1. Data consistency: When backing up, consideration should be given to whether data needs to be consistent at a specified point in time. For example, consistency between delivery notes and payments in online shopping. Failure to consider the shipping note during payment, or vice versa, can lead to trouble. If doing online backup, consistency backup of all relevant tables may be required. The multi version control feature of InnoDB can help us. Start a transaction, dump (store) a set of related tables, and then commit the transaction. If you want to use the REPEATABLE READ transaction isolation level on the server again, without any DDL, there will definitely be perfect consistency and point-to-point snapshot data, and no subsequent work will be blocked during the backup process. If it is not a transactional storage engine, the lock can only be used to lock all tables that need to be backed up together during backup, and the lock can be released after the backup is completed. You can also use mysqldump to obtain a consistent logical backup of the InnoDB table, using the – single transaction option. But it may lead to a very long transaction, which can result in unacceptable overhead under certain loads.
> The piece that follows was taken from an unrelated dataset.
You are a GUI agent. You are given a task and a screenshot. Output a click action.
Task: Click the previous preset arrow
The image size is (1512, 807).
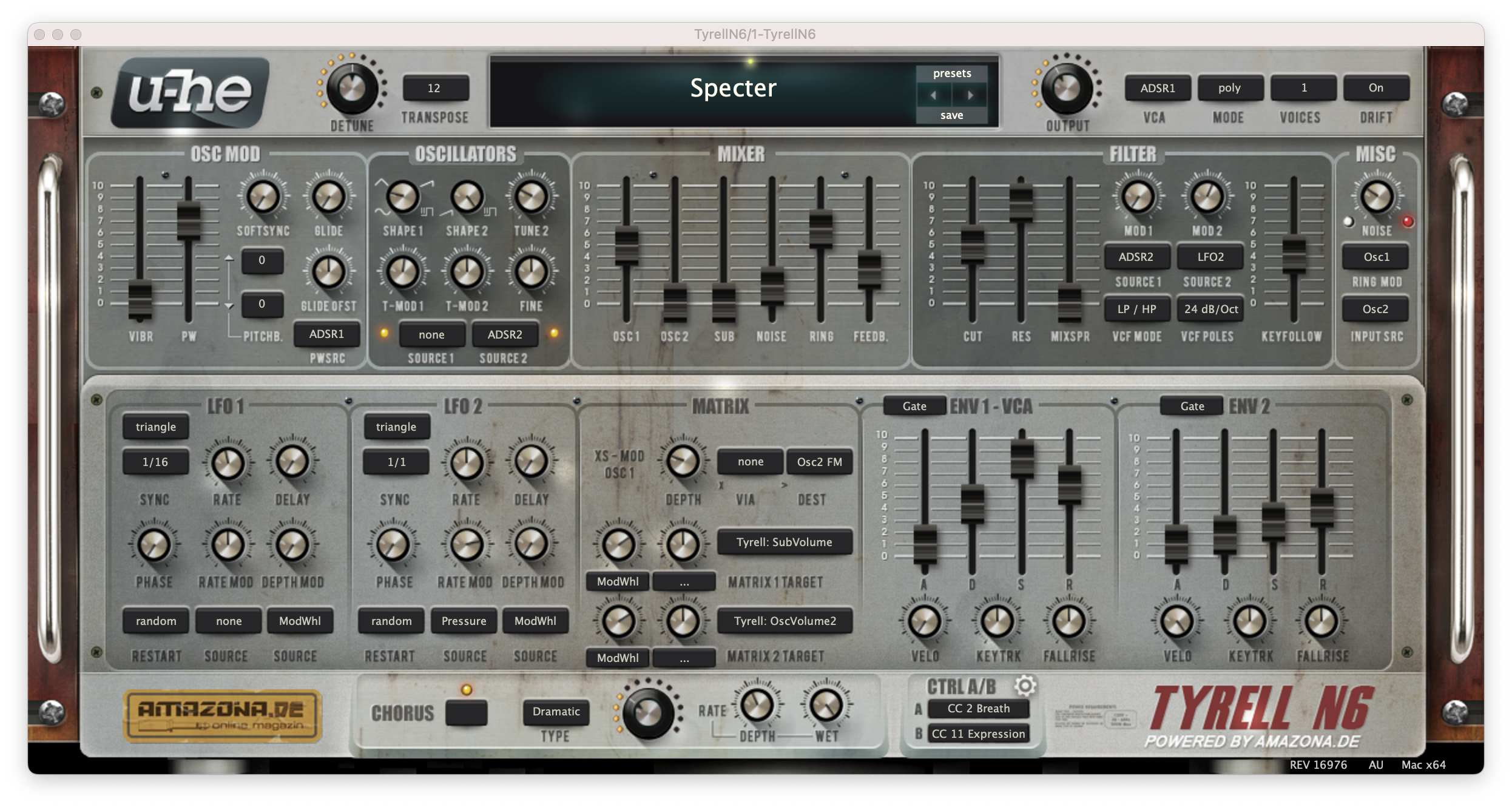pyautogui.click(x=933, y=95)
2. File consistency: All backed up files should be consistent with each other, including the internal consistency of each file, which is also very important. If the relevant files are copied at different times, they may not be consistent with each other. MyISAM MYD and The MYI file is just a chestnut. InnoDB detects inconsistency or corruption and logs errors until the server crashes. For the non transactional storage engine MyISAM, it is necessary to lock the table and refresh it. This means either using a combination of LOCK TABLES and FLUSH TABLES to cause the server to flush changes from memory to disk, or using FLUSH TABLES With READ Lock. Once the refresh is completed, the original MyISAM file can be safely copied. For transactional storage engine InnoDB, ensuring file consistency is quite challenging. Even with FLUSH TABLES With READ LOCK, InnoDB still runs in the background: inserting cache, log, and write threads continues to merge changes into log and tablespace files. These threads are designed to be asynchronous (which is why InnoDB achieves higher concurrency) and are not related to LOCK TABLES. Therefore, it is not only necessary to ensure that each file is consistent internally, but also to simultaneously replicate logs and tablespaces at the same point in time. If there are other threads modifying files during backup, or if the backup tablespace is different from the log file time point, it will end again due to system damage after recovery. There are several ways to avoid this problem:

• Wait until InnoDB clears threads and inserts buffer merge threads. You can observe the output of SHOW INNODB STATUS and copy files when there is no dirty cache or pending write. However, this method may take a long time; Because InnoDB’s backend threads involve too much interference and are not very safe. Not recommended for use.
• To obtain snapshots of data and log files in a system similar to LVM (Logical Volume Manager), it is necessary to ensure that the data and log files are consistent with each other in the snapshot; Taking separate snapshots of them is meaningless.
• Send a STOP signal to MySQL for backup, and then send a CONT signal to wake up MySQL again. It may seem like a rarely recommended approach, but if another approach is to shut down the server during the backup process, then this approach is worth considering. At least this technology does not require preheating after restarting the server.

After copying the data to another location, the lock can be released to allow the MySQL server to run normally again. At the same time, it is also possible to backup from the backup database, which has the advantage of not interfering with the main database and avoiding adding additional load to the main database.